The Congress should forge a liberal nationalist agenda instead of hopping issues thoughtlessly to attack the BJP. As its Bharat Jodo Yatra showed, people are accepting of unity, peace and other democratic values, but it must bring coherence in its agenda.

Commenting on the politics of a Western democracy where he resides, my old friend Sanjay Krishnan remarked that the liberal party there is caught in quicksand. The more vigorously it tries to save itself, the deeper it sinks. It needed a different strategy.

The scene is somewhat similar in India, where opposition parties are vociferous about different things on different days to such an extent that it is hard to see what they are really against and even what they are really for.

First, a disclaimer: I am neither an expert in electoral politics nor an analyst of the internal politics of our political parties. I am rather uninterested in them and not too concerned about the fortunes of this leader or that faction.

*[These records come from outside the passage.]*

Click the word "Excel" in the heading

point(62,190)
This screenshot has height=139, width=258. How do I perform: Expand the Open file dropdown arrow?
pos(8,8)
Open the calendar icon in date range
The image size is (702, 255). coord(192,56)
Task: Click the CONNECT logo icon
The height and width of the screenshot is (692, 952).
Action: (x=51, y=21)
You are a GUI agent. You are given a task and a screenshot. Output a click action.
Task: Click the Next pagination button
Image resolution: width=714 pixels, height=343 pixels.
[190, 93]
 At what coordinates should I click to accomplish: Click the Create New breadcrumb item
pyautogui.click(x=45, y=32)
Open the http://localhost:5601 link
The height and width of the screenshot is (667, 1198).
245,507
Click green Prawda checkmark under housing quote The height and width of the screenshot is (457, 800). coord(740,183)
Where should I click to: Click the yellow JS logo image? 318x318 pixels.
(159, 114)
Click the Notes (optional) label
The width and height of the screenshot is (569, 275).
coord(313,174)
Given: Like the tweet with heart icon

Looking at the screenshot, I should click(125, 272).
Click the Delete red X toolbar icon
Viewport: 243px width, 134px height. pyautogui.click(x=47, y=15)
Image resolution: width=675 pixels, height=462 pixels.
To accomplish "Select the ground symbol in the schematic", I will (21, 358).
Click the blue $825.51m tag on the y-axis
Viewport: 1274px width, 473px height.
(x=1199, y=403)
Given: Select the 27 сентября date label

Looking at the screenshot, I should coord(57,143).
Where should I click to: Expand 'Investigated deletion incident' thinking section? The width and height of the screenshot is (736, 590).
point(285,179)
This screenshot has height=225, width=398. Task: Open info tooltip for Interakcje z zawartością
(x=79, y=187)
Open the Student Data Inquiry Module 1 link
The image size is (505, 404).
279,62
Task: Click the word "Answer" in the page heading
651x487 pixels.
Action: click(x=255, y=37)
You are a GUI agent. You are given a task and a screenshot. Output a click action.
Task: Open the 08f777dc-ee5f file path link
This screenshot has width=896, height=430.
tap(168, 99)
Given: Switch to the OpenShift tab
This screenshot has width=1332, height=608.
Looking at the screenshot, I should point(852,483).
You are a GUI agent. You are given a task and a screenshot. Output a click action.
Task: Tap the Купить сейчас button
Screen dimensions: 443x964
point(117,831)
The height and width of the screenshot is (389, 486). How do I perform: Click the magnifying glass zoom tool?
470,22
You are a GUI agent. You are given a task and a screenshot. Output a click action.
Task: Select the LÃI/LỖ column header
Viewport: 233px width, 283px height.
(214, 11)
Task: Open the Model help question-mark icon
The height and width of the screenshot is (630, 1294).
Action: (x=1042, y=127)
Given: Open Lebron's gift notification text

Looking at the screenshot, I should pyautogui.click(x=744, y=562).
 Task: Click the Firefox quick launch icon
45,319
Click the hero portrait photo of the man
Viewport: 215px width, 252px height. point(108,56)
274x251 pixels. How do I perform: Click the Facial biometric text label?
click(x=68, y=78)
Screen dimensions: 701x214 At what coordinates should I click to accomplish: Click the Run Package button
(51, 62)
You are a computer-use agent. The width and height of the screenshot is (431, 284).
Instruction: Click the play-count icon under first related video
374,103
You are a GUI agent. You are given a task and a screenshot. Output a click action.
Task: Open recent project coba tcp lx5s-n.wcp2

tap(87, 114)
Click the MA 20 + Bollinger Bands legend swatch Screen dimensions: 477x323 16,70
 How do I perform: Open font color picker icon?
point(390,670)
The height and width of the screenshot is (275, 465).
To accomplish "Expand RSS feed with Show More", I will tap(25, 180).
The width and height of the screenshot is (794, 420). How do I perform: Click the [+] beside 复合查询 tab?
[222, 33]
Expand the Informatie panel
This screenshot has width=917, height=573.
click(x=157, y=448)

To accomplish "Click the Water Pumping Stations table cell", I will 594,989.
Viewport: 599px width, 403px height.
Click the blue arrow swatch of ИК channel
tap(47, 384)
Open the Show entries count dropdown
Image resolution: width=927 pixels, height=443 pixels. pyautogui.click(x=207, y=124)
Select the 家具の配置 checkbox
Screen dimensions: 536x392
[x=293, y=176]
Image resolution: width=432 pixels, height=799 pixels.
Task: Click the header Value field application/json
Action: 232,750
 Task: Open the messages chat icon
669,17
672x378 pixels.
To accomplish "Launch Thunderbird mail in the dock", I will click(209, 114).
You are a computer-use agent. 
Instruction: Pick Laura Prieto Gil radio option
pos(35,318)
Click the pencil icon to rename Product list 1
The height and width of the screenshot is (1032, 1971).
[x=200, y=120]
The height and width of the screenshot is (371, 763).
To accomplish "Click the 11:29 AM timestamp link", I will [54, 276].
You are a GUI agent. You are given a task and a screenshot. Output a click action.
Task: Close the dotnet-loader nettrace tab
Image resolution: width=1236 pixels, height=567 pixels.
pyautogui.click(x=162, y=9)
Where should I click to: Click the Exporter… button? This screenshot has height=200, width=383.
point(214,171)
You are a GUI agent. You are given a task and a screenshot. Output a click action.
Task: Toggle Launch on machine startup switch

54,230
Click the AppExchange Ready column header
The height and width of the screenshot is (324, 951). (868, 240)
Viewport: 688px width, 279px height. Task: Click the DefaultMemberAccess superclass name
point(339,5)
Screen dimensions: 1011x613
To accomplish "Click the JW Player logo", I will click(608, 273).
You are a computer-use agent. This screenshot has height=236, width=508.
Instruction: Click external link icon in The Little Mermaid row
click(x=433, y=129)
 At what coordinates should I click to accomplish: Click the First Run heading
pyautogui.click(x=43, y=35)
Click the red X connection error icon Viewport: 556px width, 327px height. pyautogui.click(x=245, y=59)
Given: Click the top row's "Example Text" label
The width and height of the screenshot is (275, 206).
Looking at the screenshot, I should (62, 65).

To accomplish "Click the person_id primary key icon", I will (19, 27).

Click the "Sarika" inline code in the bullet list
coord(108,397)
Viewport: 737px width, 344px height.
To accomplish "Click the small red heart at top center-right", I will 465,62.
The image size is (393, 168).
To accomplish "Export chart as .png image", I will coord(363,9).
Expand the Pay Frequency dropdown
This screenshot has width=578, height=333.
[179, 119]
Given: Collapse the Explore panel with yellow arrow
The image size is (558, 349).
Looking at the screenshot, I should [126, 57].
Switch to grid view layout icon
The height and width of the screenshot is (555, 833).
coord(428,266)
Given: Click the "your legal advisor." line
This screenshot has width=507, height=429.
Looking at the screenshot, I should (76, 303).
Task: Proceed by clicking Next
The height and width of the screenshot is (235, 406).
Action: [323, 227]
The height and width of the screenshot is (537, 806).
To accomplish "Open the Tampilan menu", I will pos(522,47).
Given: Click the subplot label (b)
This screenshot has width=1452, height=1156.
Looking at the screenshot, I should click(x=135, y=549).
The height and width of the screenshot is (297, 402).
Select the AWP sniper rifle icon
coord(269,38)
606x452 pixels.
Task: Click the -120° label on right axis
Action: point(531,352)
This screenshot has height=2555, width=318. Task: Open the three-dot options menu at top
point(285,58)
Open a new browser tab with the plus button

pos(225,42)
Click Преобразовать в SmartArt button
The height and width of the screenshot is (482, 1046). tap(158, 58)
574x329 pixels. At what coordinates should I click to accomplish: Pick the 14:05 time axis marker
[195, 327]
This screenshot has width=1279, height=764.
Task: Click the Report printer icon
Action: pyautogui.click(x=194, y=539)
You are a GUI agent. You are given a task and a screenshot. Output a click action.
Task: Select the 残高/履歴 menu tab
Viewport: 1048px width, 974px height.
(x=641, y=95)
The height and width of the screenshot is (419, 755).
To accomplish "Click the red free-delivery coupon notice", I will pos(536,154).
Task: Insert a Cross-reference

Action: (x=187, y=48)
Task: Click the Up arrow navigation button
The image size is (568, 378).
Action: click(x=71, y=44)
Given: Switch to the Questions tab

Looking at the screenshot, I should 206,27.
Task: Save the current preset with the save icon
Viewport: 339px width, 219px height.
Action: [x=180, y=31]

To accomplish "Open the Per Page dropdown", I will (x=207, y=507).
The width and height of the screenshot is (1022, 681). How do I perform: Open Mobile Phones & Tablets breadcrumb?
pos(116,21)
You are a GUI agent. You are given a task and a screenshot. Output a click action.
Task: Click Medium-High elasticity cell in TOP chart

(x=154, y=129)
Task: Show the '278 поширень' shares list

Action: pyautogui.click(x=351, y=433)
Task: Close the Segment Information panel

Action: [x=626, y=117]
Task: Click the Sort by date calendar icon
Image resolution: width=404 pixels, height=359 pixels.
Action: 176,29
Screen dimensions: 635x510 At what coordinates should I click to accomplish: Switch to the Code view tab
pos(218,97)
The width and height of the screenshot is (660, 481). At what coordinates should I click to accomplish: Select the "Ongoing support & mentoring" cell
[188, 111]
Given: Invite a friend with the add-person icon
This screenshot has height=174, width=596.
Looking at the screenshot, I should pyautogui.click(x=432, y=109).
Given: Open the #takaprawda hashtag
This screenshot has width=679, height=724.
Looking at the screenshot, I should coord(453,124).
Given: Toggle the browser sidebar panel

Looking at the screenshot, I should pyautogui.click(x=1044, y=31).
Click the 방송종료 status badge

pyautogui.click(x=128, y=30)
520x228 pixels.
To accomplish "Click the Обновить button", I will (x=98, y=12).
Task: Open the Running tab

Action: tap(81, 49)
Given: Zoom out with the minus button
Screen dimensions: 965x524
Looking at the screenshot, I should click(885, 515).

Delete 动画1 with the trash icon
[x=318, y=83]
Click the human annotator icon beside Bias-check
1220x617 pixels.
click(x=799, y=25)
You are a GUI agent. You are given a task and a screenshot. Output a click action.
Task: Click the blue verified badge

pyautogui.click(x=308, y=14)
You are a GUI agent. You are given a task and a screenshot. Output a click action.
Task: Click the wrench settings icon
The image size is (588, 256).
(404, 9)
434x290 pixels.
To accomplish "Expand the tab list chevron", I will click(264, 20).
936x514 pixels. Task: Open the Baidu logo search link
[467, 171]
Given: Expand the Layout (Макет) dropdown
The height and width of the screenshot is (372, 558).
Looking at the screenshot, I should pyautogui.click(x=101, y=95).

I am making a few observations and indulging in some year-end wishful thinking because I think India needs a political alternative that can keep the entire constitutional machinery in balance by having a real chance to come to power at the next election.

I have been mystified by changes in the Indian National Congress’s positions and posture over the past two years. How does it go from Bharat Jodo Yatra to championing a caste census? The former was a worthy corrective to the divisive politics of recent years and united Indians under patriotism and pluralism.

The latter divides India along caste, negating what the party’s leader walked thousands of kilometres across the country for, just a couple of years earlier. No matter how smoothly its case is presented, a division of India is division, be it horizontal or vertical.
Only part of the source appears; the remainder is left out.